START Dataset entries
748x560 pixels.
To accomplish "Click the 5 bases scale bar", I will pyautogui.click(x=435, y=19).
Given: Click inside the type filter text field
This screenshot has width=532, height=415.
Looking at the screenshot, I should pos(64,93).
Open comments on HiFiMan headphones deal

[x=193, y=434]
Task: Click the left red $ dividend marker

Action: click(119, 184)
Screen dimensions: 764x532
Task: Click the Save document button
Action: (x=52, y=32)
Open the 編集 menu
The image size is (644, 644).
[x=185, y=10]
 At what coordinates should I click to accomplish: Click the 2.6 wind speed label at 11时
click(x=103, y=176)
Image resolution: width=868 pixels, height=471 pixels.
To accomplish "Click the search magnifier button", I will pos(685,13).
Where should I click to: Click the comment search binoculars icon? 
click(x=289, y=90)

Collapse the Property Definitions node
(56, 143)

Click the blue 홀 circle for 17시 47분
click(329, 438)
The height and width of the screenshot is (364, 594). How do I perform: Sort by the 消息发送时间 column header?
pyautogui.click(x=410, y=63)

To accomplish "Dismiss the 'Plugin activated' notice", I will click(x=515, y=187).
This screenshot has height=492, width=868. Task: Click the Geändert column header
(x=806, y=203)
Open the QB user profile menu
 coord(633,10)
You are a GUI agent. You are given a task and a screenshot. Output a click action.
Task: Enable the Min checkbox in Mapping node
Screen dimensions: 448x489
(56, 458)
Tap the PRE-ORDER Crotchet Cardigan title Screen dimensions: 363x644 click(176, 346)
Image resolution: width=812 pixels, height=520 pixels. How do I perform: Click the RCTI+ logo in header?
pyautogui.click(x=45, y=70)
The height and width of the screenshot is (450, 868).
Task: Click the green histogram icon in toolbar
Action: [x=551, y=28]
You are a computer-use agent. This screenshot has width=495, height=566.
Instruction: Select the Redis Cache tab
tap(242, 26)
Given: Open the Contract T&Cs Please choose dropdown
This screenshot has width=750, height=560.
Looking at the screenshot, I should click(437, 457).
END Dataset entries
◆ To do:
Transcribe, without alteration, the line that contains "Instruction: Select the Redis Cache tab" together with all lines after it in the listing above.

◆ Output below:
Instruction: Select the Redis Cache tab
tap(242, 26)
Given: Open the Contract T&Cs Please choose dropdown
This screenshot has width=750, height=560.
Looking at the screenshot, I should click(437, 457).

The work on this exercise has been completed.